When, after long time, they had done, they further charged him with a
message of comfort to the mourning mothers, and with commandments and
instructions to men and the beings.
 
Then they brought forth the sacred cigarette, and the master
priest-gods smoked in relationship with K‘yäk´lu to all the six
regions, and, rising, he was led in turn to the portal of each chamber,
first to the northern, then to the western, southern, eastern, upper,
and lower, and he placed his fingers on the sill of each, that in
aftertimes he should know, though but dim of sight, or in the dark, the
places of worship (which men built then but poorly) from others, and in
such alone, and to chosen few who hold the rites of the Kâ´kâ, should
therein tell and do the customs and words of the gods and tell of other
such like precious ancient things.
 
Then the Sálamopia lifted the ladder and guided upward K‘yäk´lu and
the Duck, showing them safely to the shore of the lake. When the old
ones (Kâ´yemäshi) heard the shells of the Duck tinkling, forth they
came, bringing their litter and singing boisterously, for much they
loved K‘yäk´lu as the light of the rising sun fell upon him, as a raven
loves bright shells or chips of glistening stone.
 
 
THE INSTRUCTION OF THE K´YEMÄSHI BY K‘YÄK´LU.
 
And when they had come to the side of K‘yäk´lu, instant they became
grave, for he bade them hearken to the words of the gods, and their
instructions.
 
"Ye shall attend me, for know that ye are to be the guardians of the
Kâ´kâ and tellers of its meanings, and givers of enjoyment to the
children of men, even as ye gave the enjoyment of comfort unto me, when
ye sought me in the plain of my sorrows. Ye shall bear me to the people
yonder, for I have tidings for them, and instructions the to which ye
shall bear witness in aftertimes when I am not by. Ye shall cherish the
Kâ´kâ; yea, and all other precious customs, for thereunto as unto life
mortal, yet unceasing, became fitted thy father, my brother younger;
and thereunto were ye born, ye and thy sister elder, man-woman of the
Kâ´kâ, as unto the councils thereof am I become slave yet master.

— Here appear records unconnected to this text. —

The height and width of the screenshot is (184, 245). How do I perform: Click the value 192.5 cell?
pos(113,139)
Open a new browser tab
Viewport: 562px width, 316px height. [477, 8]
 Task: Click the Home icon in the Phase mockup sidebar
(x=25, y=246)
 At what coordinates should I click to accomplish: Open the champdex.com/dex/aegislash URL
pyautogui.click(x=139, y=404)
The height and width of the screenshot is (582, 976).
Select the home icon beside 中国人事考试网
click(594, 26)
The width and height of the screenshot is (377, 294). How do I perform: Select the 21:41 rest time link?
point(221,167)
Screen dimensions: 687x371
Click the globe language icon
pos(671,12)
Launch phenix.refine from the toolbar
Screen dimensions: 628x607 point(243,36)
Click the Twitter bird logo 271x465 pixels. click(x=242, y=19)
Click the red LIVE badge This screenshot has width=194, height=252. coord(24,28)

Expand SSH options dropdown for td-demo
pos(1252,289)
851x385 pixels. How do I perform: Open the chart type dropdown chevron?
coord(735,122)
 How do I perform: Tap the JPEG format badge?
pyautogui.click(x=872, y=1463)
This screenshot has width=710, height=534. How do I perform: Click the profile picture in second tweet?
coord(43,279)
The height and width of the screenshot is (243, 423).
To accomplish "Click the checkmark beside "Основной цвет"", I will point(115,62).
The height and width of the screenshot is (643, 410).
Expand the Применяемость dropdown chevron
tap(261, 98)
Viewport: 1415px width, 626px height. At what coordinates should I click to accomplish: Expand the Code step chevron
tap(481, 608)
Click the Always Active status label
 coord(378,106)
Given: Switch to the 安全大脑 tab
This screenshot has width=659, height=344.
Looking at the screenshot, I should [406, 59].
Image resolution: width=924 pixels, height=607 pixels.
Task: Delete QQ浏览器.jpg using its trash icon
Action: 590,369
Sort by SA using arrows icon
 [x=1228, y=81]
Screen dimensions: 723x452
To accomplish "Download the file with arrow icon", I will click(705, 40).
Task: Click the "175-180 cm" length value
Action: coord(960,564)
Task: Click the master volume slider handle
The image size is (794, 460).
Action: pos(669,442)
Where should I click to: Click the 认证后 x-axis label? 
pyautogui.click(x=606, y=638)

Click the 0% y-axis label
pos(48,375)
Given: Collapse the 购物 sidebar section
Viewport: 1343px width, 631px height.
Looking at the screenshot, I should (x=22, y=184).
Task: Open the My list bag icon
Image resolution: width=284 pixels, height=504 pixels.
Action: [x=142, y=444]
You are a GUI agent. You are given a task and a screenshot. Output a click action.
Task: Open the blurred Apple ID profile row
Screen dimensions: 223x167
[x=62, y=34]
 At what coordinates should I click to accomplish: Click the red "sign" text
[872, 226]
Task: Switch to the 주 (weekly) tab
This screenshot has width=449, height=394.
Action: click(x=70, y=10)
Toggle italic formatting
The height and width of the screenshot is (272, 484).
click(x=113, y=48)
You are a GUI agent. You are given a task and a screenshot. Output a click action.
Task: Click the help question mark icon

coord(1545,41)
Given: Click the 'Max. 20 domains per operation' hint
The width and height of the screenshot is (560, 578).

But my sister, thy mother, shall abide by the place she hath made,
maintaining it, as woman ever maintaineth the hearth she hath made, all
the days of men."
 
 
HOW THE K´YEMÄSHI BORE K‘YÄK´LU TO HIS PEOPLE.
 
This said K‘yäk´lu as he sat him down on the litter, and obediently the
Kâ´yemäshi lifted it upon their shoulders and bore it away, along the
trail eastward, down which westward we go after death and fulfilment.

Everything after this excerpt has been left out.